[Saved entries]

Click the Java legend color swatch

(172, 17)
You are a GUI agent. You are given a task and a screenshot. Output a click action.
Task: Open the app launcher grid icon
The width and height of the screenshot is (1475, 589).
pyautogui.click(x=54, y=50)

[Task statement]:
Would you restate each of the entries word for word?

[Exercise output]:
Click the Java legend color swatch

(172, 17)
You are a GUI agent. You are given a task and a screenshot. Output a click action.
Task: Open the app launcher grid icon
The width and height of the screenshot is (1475, 589).
pyautogui.click(x=54, y=50)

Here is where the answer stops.